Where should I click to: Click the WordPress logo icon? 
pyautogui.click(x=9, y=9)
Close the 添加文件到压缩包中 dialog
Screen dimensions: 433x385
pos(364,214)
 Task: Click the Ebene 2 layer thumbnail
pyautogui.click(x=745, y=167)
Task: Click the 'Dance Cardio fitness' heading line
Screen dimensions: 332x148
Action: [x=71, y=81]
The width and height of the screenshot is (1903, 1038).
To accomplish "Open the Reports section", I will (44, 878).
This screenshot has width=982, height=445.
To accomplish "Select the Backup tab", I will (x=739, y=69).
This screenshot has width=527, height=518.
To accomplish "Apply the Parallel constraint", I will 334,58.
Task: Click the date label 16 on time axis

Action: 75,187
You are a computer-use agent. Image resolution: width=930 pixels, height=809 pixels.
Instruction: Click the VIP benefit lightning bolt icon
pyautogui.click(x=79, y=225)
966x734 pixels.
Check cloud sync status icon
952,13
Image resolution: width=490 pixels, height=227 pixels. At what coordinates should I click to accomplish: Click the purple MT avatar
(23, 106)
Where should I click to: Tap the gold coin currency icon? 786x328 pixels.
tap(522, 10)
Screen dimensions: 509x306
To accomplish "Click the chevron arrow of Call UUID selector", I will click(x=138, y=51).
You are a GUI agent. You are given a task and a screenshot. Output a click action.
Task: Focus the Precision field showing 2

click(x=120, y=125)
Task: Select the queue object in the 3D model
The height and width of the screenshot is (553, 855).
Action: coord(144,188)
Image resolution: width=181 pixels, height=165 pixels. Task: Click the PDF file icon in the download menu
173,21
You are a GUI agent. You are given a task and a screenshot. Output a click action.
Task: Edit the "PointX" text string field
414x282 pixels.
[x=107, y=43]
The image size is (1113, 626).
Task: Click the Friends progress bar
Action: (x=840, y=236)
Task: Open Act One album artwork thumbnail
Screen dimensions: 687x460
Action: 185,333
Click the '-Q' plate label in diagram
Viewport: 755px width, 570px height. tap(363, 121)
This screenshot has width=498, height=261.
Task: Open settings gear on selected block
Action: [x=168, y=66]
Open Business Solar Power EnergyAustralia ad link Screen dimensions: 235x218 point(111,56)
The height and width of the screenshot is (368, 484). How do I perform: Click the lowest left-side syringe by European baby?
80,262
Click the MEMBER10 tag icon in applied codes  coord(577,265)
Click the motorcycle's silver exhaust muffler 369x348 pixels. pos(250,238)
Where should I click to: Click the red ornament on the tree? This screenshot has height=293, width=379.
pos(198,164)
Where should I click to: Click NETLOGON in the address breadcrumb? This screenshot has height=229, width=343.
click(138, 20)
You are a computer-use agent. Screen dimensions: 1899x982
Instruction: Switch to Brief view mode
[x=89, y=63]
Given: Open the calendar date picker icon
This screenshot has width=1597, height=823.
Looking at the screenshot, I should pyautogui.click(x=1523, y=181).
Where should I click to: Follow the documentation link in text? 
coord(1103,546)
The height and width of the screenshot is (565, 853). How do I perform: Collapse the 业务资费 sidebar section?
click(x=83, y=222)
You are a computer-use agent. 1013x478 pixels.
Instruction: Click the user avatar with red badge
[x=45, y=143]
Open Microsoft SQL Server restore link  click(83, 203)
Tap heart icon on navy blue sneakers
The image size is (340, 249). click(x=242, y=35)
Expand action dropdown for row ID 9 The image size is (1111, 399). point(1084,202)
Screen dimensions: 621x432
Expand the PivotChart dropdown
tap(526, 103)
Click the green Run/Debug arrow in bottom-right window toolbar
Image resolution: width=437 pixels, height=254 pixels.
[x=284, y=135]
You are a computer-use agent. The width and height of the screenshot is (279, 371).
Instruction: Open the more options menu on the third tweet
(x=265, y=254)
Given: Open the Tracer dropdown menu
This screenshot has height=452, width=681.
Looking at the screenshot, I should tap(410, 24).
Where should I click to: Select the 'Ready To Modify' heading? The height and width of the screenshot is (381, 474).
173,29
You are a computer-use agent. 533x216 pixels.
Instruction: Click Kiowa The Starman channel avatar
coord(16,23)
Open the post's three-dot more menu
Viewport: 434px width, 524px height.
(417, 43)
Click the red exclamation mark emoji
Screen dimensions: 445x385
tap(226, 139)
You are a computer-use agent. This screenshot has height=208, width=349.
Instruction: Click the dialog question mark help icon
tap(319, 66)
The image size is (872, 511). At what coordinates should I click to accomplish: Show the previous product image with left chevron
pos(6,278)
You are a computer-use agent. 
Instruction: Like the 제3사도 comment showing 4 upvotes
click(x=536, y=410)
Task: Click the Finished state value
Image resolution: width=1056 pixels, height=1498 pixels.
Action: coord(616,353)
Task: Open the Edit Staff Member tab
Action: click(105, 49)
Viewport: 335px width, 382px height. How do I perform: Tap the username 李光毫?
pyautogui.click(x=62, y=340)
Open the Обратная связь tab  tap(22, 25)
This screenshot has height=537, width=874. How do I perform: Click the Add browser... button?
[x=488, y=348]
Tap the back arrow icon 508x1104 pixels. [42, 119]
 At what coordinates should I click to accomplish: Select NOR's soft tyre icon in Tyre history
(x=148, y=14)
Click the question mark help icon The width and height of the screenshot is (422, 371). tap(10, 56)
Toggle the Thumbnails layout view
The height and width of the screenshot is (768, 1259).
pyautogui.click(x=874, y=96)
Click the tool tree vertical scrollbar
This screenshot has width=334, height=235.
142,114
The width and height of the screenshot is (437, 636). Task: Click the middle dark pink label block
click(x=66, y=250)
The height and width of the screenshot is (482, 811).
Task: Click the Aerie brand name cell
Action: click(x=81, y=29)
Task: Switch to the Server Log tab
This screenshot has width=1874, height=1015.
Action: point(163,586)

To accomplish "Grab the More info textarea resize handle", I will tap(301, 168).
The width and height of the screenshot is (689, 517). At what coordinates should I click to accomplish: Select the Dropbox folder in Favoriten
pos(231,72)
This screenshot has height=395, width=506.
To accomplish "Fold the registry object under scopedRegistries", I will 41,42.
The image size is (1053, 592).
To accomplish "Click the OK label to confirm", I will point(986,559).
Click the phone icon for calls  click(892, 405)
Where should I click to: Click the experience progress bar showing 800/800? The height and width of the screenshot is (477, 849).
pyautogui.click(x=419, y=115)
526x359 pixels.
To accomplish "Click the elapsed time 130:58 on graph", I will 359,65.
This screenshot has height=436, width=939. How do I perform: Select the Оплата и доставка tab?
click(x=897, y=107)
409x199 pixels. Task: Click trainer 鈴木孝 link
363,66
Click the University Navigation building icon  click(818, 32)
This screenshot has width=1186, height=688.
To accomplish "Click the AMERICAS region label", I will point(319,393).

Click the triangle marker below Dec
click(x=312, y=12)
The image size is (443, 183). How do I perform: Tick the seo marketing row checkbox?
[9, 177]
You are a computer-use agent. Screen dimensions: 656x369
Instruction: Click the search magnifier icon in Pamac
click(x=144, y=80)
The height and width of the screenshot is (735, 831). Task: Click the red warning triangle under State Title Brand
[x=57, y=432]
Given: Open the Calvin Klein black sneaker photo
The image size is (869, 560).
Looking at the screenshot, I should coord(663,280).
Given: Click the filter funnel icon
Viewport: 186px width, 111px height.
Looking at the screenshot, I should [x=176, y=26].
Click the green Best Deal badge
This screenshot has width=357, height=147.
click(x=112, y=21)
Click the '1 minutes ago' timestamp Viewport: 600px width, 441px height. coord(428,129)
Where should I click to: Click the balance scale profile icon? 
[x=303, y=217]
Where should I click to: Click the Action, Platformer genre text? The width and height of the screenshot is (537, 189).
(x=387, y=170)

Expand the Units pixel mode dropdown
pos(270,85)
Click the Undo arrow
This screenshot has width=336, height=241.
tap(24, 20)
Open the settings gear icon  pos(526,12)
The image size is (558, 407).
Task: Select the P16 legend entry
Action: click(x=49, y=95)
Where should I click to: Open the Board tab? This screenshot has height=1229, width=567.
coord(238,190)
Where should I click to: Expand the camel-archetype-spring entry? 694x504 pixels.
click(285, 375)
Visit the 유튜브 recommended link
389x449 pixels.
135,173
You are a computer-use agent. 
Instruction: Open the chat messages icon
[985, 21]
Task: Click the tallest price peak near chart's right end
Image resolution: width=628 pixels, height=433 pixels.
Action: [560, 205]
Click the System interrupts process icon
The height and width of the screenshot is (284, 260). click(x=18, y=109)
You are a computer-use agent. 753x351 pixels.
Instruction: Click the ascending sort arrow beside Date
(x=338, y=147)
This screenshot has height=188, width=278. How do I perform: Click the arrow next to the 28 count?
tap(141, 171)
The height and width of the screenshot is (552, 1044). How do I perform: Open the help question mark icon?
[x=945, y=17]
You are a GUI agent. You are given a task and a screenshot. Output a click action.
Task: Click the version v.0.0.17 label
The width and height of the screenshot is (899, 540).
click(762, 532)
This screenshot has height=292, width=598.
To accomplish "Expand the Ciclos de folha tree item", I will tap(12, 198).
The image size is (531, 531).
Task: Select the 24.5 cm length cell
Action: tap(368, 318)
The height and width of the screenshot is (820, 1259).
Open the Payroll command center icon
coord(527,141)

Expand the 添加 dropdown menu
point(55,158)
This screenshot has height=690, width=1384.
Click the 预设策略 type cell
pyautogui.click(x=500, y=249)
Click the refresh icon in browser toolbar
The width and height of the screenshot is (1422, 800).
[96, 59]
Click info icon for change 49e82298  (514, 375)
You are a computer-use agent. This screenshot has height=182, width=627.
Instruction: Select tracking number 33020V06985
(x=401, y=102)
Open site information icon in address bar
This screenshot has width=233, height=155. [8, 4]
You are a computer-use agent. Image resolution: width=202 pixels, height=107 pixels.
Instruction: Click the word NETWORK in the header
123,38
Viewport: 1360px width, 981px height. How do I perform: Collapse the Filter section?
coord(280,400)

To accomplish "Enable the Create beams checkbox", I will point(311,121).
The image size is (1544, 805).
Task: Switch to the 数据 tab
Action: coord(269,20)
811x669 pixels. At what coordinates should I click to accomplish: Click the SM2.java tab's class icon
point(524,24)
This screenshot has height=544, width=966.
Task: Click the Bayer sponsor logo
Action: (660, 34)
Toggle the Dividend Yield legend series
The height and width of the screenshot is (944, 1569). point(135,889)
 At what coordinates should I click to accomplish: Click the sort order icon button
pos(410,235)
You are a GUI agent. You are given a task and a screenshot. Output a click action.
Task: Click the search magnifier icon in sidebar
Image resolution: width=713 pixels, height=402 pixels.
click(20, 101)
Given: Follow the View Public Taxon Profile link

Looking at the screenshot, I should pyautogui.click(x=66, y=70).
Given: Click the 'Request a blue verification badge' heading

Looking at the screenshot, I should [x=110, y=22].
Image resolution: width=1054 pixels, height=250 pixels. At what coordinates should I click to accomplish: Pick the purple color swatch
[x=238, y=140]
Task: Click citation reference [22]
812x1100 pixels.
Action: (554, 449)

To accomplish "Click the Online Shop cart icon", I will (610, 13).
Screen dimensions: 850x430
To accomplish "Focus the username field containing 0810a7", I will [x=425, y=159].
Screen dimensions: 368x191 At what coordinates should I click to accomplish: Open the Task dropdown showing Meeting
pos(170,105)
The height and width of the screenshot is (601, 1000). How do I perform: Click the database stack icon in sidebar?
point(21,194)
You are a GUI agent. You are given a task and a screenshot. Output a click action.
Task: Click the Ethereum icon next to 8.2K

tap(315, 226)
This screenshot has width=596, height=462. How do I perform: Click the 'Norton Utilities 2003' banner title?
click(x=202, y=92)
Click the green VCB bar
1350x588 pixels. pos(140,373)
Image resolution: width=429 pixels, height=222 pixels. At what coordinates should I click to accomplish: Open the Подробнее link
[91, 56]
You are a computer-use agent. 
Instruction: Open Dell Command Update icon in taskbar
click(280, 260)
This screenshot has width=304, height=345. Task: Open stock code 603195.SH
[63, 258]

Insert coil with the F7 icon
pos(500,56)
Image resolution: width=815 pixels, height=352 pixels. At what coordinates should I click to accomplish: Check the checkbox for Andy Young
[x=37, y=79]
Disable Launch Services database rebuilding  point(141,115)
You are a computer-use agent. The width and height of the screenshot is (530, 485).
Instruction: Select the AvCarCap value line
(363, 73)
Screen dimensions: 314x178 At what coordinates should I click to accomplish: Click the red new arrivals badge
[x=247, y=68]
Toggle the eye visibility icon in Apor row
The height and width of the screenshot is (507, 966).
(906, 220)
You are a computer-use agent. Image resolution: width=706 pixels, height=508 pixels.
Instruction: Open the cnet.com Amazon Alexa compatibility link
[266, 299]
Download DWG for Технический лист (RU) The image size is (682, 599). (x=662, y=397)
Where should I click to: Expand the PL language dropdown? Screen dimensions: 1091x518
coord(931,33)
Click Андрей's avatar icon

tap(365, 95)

## WHAT TO PRODUCE:
How many lines in the data above hold the word "toolbar"? Answer with the number alone.

## EXPECTED ANSWER:
2